Tensions have risen in the South China Sea between Vietnam and China since early May 2014, when the state-owned China National Offshore Oil Corporation deployed the drilling rig Hai Yang Shi You 981 (HYSY 981) in waters claimed by both countries. The oil rig is located about 20 miles from the China-controlled Paracel Islands, which China calls the Xisha Islands. Vietnam is also claiming sovereignty over these islands, which it calls the Hoang Sa Archipelago.


Both China and Vietnam have now brought their respective cases to the United Nations.
Vietnam asserts that the Chinese rig lies on Vietnam’s continental shelf.  Under the 1982 UN Convention on the Law of the Seas (Convention), to which both Vietnam and China belong, if the only continental shelf that is relevant is the one emanating from Vietnam’s coast line, Vietnam would be able to assert a 200 nautical mile exclusive economic zone, which gives it exclusive rights to all mineral and hydrocarbon resources within that zone.
However, China’s Ministry of Foreign Affairs has insisted that China’s rig was placed “completely within the waters of China’s Paracel Islands” and lies within a separate and more proximate continental shelf that those islands would generate under the terms of the Convention.  Based on this premise, China would be able to assert its own 200 nautical mile exclusive economic zone within which its rig lies, assuming that it does indeed have lawful sovereignty over the islands themselves.
Thus, there are competing claims of “exclusive economic zone” as defined under the Convention. There are also competing claims over which country has legal sovereignty to the Paracel Islands, as to which the Convention provides no direct guidance.  Indeed, China claims that it is Vietnam which is violating international law, whose basic principles supporting China’s rights to the islands and related maritime space are broader than the provisions of the UN Convention on the Law of the Sea alone.

# Activity 1
In the text on the South China Sea rig dispute, roughly how far is the drilling rig from the Paracel Islands?
# Activity 2
List every name the South China Sea text gives for the islands near the drilling rig.
Answer from the text alone.

# Input data
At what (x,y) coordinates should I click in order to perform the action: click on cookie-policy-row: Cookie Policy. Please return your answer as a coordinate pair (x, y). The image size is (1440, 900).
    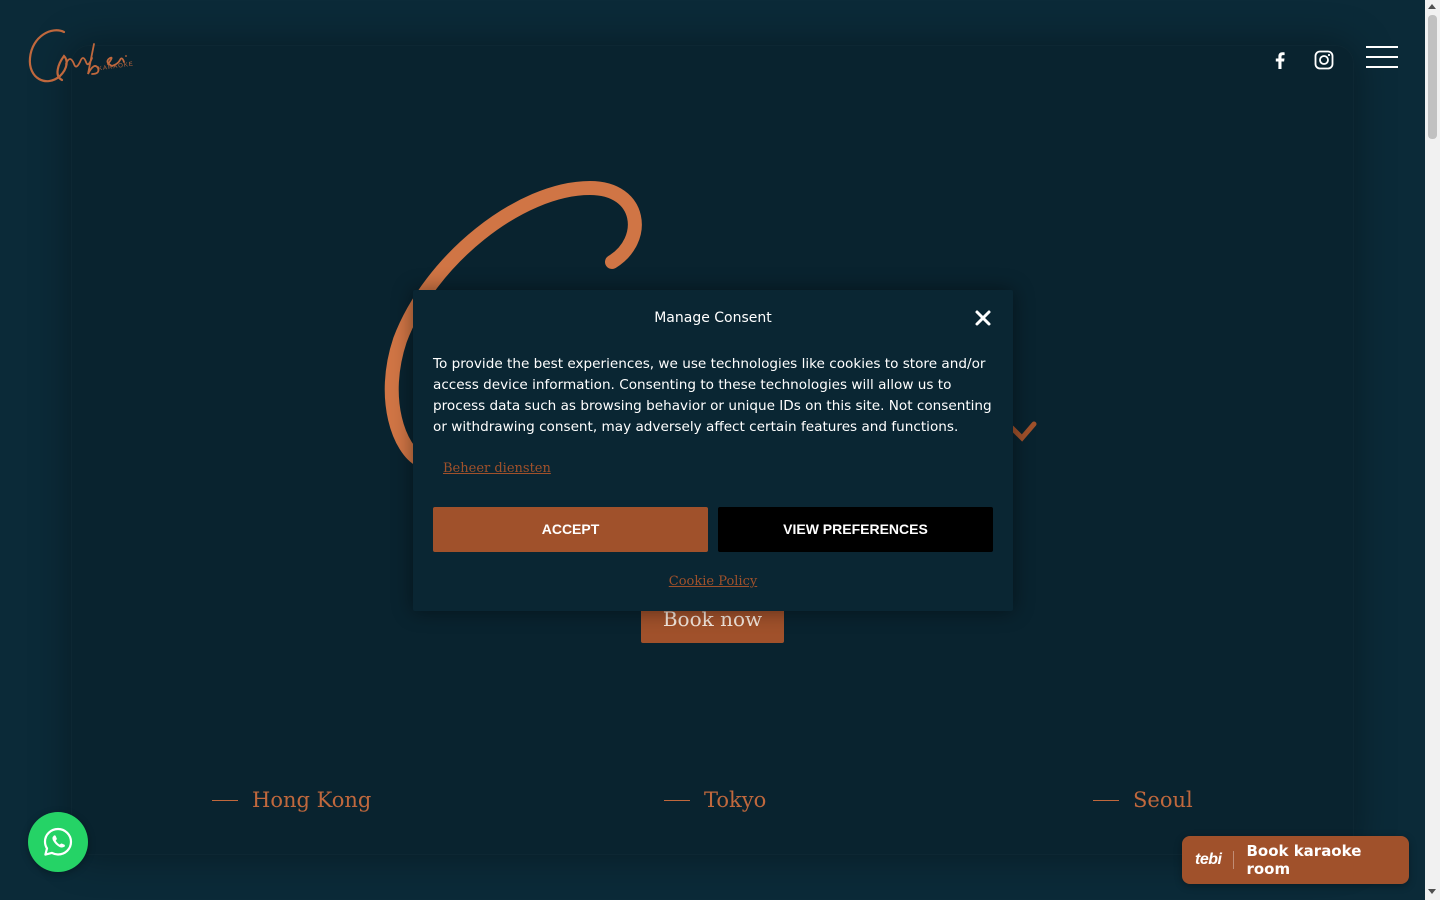
    Looking at the image, I should click on (713, 580).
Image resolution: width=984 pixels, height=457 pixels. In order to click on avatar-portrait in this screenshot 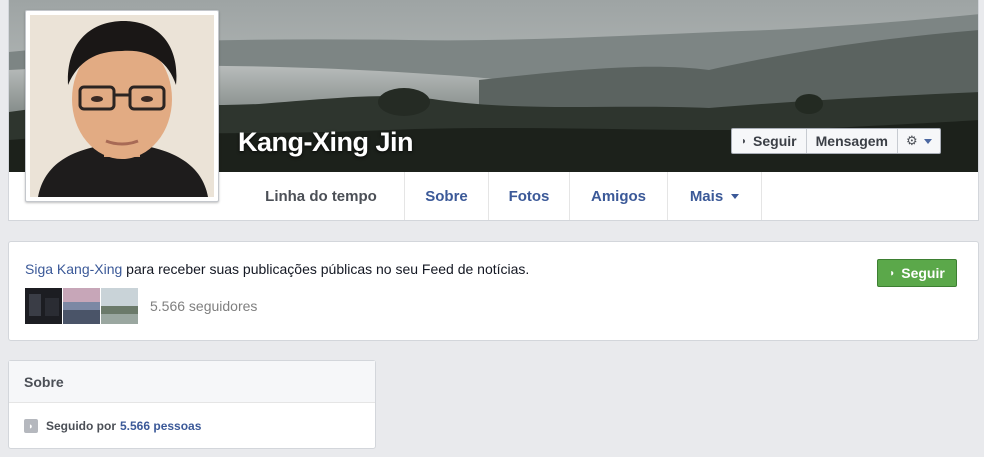, I will do `click(122, 106)`.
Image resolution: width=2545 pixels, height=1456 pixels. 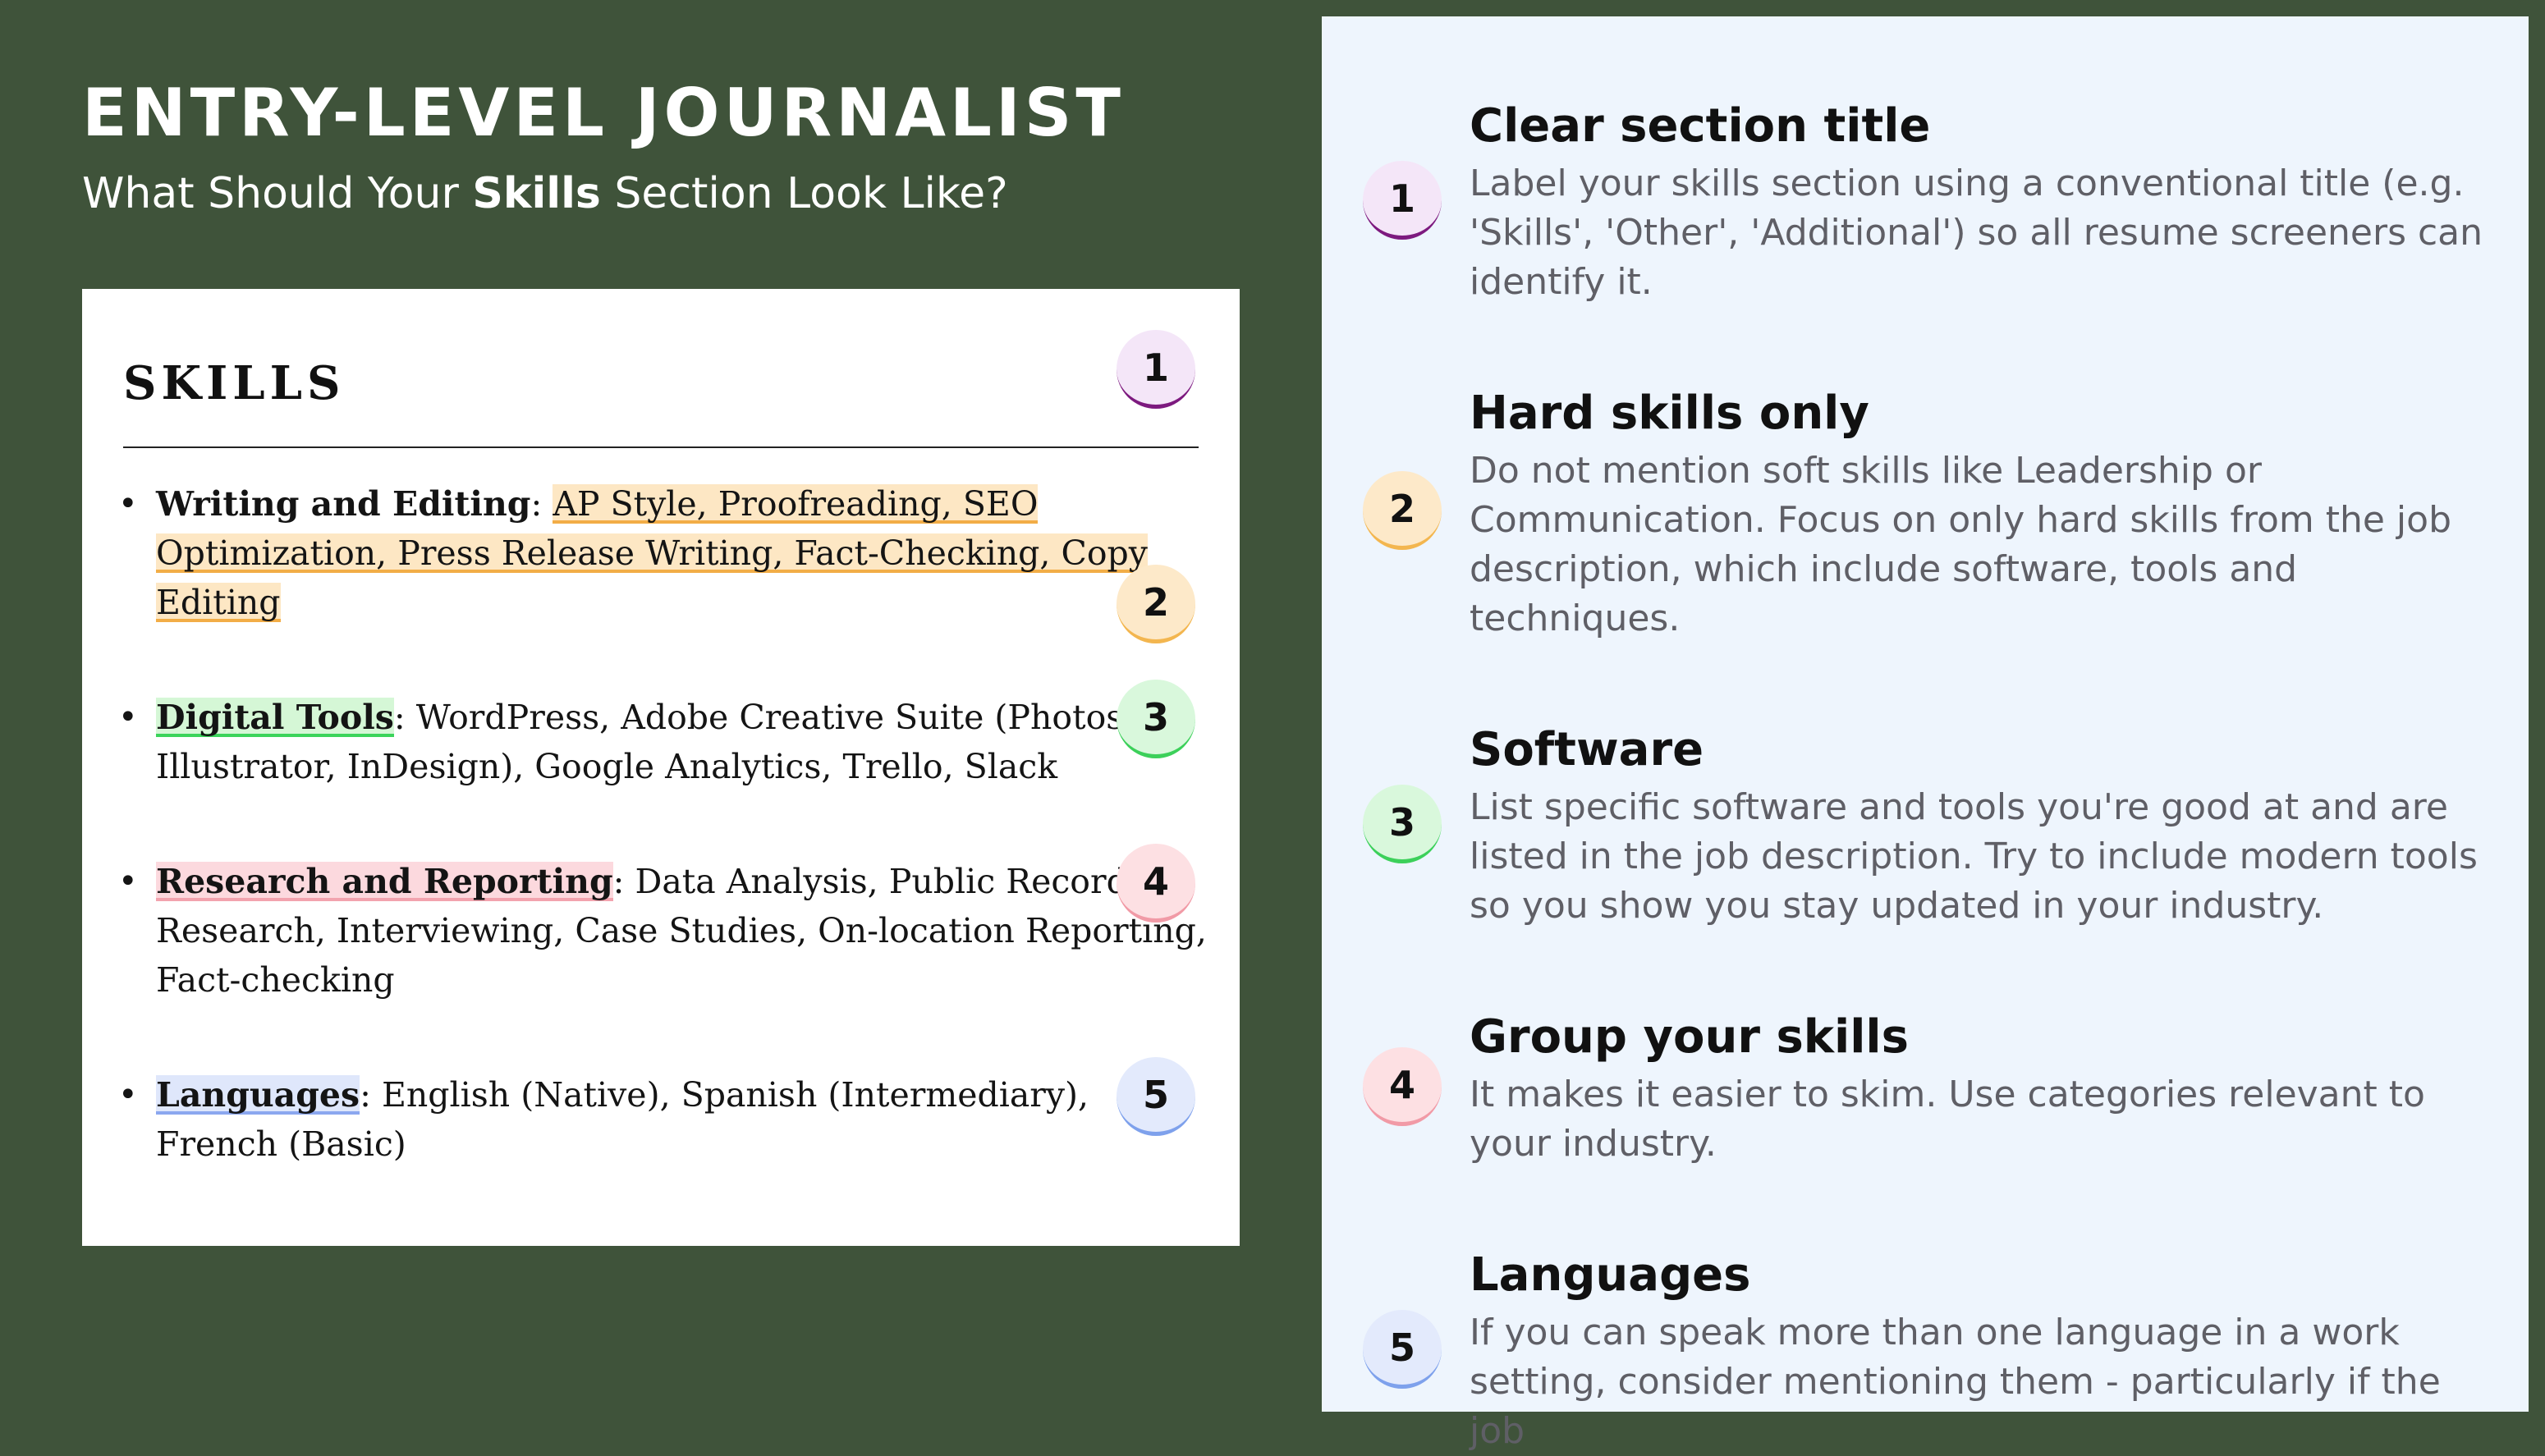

# Reply 1
About 20 miles.

# Reply 2
Paracel Islands, Xisha Islands, Hoang Sa Archipelago